## [ARBEITSAUFTRAG 1]
Welche zwei Dinge nennt der Text über die Kleidung der bergischen Vorfahren als unverzichtbare Requisiten des Herrn?
## [ARBEITSAUFTRAG 2]
Setze den Text über die Kleidung der bergischen Vorfahren nach seinem letzten Satz fort.

Frühes 19. Jh.: Solingen, Straßenszene
 
Solingen (19. Jh.)
Elberfeld (18. Jh.)
Bekanntmachung eines Kleider-Diebstahls (1846)
Medizinische Aspekte (1823)


Wie haben sich unsere bergischen Vorfahren gekleidet? Hilfreich wären zeitgenössische Abbildungen, die auch das "einfachere" Volk zeigen, aber geeignete Bilder, ältere als aus dem 19. Jh., scheinen rar zu sein. Auf den vorhandenen Darstellungen sind Personen nur Staffage und entsprechend winzig abgebildet. Unverzichtbare Requisiten des Herrn: Hund und Pfeife.




Solingen (19. Jh.)

In Ermangelung einer bergischen Volkstracht hat Max Schmidt die typische Bekleidung der "alten" Solinger Bauern, Handwerker, Bürger und Bürgerinnen beschrieben (1922), jedoch ohne sich zeitlich festzulegen. Manche Bezeichnungen für die Kleidungsstücke dürften heute kaum noch geläufig sein.

## [BEREITGESTELLTE DATEN]
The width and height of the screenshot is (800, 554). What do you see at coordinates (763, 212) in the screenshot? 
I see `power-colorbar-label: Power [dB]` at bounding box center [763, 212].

## [DEINE ANTWORT 1]
Hund und Pfeife.

## [DEINE ANTWORT 2]
Kleidung und Trachten

"Eine Kleidung, die wir als unsere Heimattracht ansprechen könnten, hat es nicht gegeben. Wie auf so manchem anderen Gebiete, läßt sich in dem heimischen Trachtenwesen der Vergangenheit, wenigsten insoweit, als wir uns durch alte Bilder hierüber unterrichten können, immer wieder erkennen, daß sich hier Anlehnungen an andere Gegenden bemerkbar machen. Dieses ist denn auch erklärlich, wenn man sich vergegenwärtigt, daß der Solinger, um sich Absatzgebiete für seine Waren zu verschaffen, weit in die Welt hinein mußte. [...]

Die hohe seidene Mütze, ohne die man sich in früheren Zeiten den Solinger nicht vorstellen konnte, wird aus den Niederlanden zu uns gekommen sein. Der "Vatermörder", unserem jetzigen Schillerkragen ähnlich, wird aus Frankreich stammen; ebenso der lange Leinenkittel. So wird man denn das eine von diesem und das andere von jenem Lande Mitgebrachte zuerst zaghaft getragen haben, bis es nach und nach "Allgemeine Mode" wurde. [...]

Das einzige Solinger Kostüm ist der Schleiferanzug, und als Einzelstück, wenn es als Kleidungsstück angesprochen werden soll, das Schurzfell des Schmiedes, "Barfell" wie es hier genannt wurde. [...]

Das "Barfell" spielte ehemals in Solingen eine größere Rolle, wie der Schleiferanzug. In allen Lehrverträgen waren darüber Bestimmungen enthalten, wie und wann es der Lehrherr zu stellen hatte. Allgemeine Bedingung war, daß der Lehrling das Fell auf dem Rücken schnallen mußte, während der Geselle vorne unterhalb der Brust "schürzen" durfte. Hatte er sein Meisterstück gemacht, dann war ihm gestattet, die Schnalle mit seinem Namen zu versehen. In unserer Zeit ist diese alte Regel vergessen, wie überhaupt das Schurzfell gegenüber früher weniger Verwendung findet.

 
Bauer
Bauer, zur Arbeit gehend.
Bildquelle: Stadtarchiv Solingen


 
Schleifer mit Liefersack
Scherenschleifer mit Liefersack.
Bildquelle: Stadtarchiv Solingen


 

In den Trachten der Fabrikanten und Arbeiter war wenig Unterschied. In jedem Stande trugen die Männer den Siamosenkittel; hatte der Träger eine schmutzige Arbeit, trat an Stelle dessen der blauleinene. Wo die Hausfrau etwas Wert auf die Machart legte, wurde der Kittel mit einem "platten Stücke" gemacht, d.h. er war vorne und hinten unterhalb Schulterhöhe angesetzt und gekräuselt, und zudem mit Perlmuttknöpfen zur Verzierung besetzt.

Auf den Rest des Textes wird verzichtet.